Loyola University Maryland was done with its morning shootaround before a November 2008 game against Davidson College when coach Jimmy Patsos realized the strategy that he’d devised for that night wasn’t going to work. Loyola was about to play the leading scorer in college basketball. Stephen Curry was already a problem without a solution. Patsos decided to scrap the game plan. Instead he wanted Loyola’s players to double-team Curry for the entire game.
“Huh?” Rudolph thought. “We just spent an hour at shootaround and didn’t work on this one time. But all right then. I guess that’s what we’re going to do.”
It backfired in spectacular fashion. Curry stood in the corner perfectly content to let his teammates play 4-on-3. Curry scored zero points. Davidson won by 30 points. Loyola’s players have regrets.
“I would’ve rather taken my shot against him and lost than play the way we did and lose by 30,” said Brett Harvey, a commercial real-estate broker in New York. “Now I wish I had that game back more than ever.”
That game more than 10 years ago would be the last time any team dared to get so crazy guarding Curry. At least until the NBA Finals.

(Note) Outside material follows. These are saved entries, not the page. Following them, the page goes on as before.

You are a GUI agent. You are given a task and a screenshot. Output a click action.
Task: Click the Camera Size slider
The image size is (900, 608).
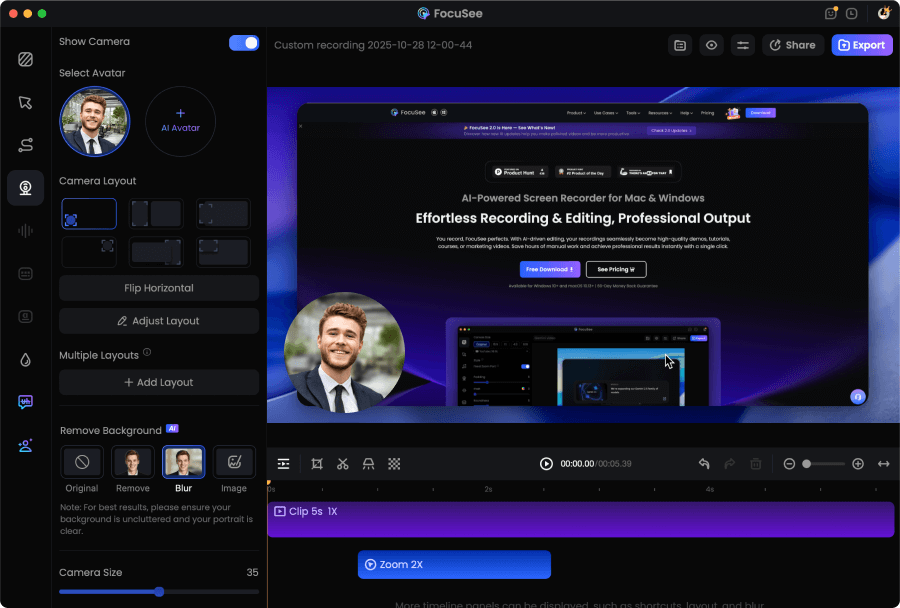coord(159,592)
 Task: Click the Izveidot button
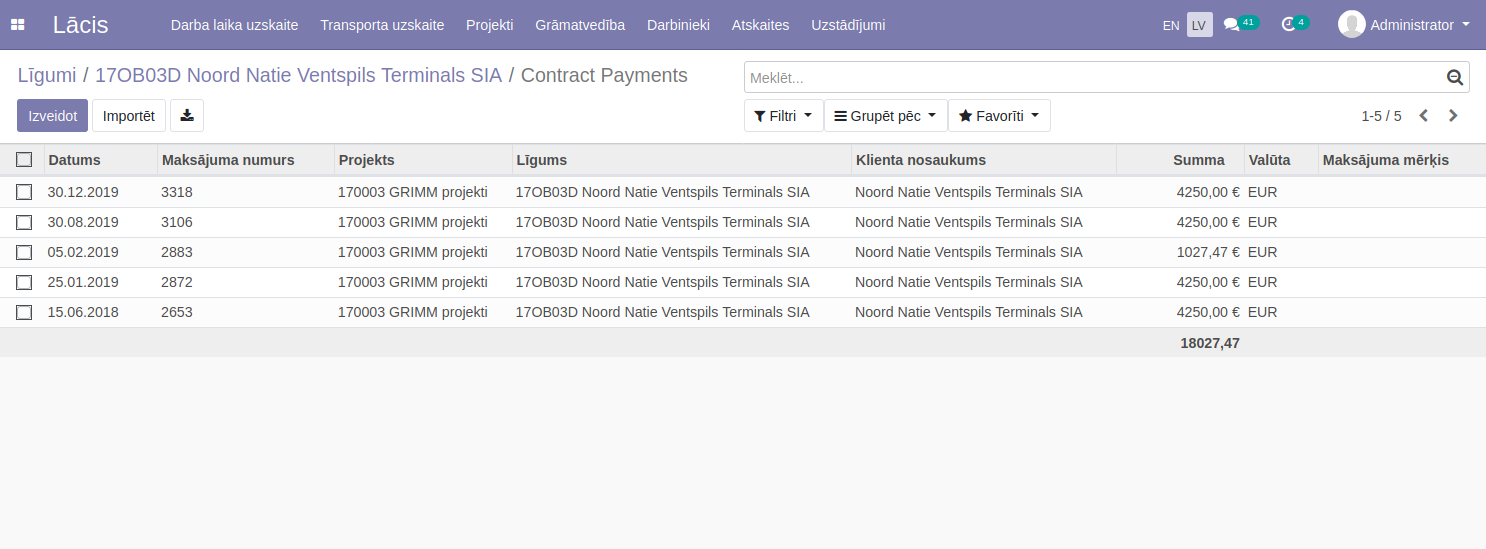pyautogui.click(x=53, y=116)
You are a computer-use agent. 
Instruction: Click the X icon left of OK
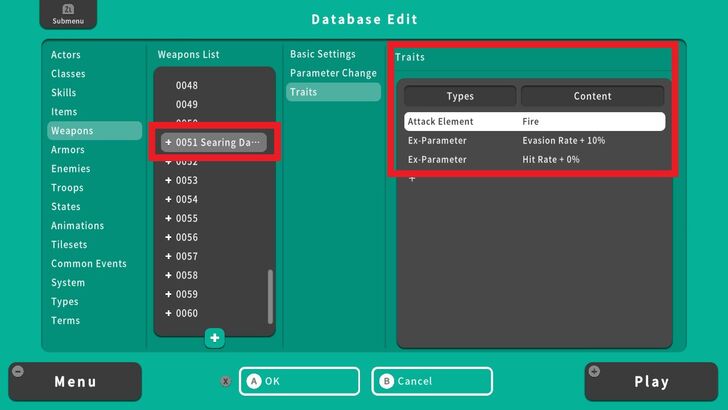(x=226, y=381)
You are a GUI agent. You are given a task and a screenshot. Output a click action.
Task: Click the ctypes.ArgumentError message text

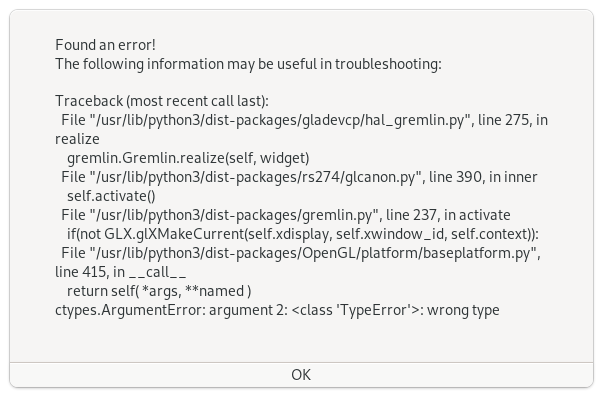(277, 310)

Down by nine points with about five minutes left in a supremely weird Game 2 on Sunday night, the Toronto Raptors were as desperate as Loyola.
What happened next was one of the oddest strategic choices that you will ever see in the NBA. Raptors coach Nick Nurse called for a box-and-one: a rarely used gimmick in which four defenders play a zone (the box) while Fred VanVleet hounded Curry (the one). Nurse was putting himself at risk to be ridiculed. But it was also not that big of a gamble. The Raptors had nothing to lose since they were going to lose anyway.
“I was just trying to come up with something to stop them,” Nurse said.
It helped that Kevin Durant was out, Klay Thompson was injured and Golden State had about as many shooters surrounding Curry as that Davidson team. Curry called it “some janky defense” on Sunday night. He’d changed his mind by Tuesday afternoon and called it “innovative and unexpected.”
But the results suggest this strategy that could have easily been embarrassing was actually brilliant.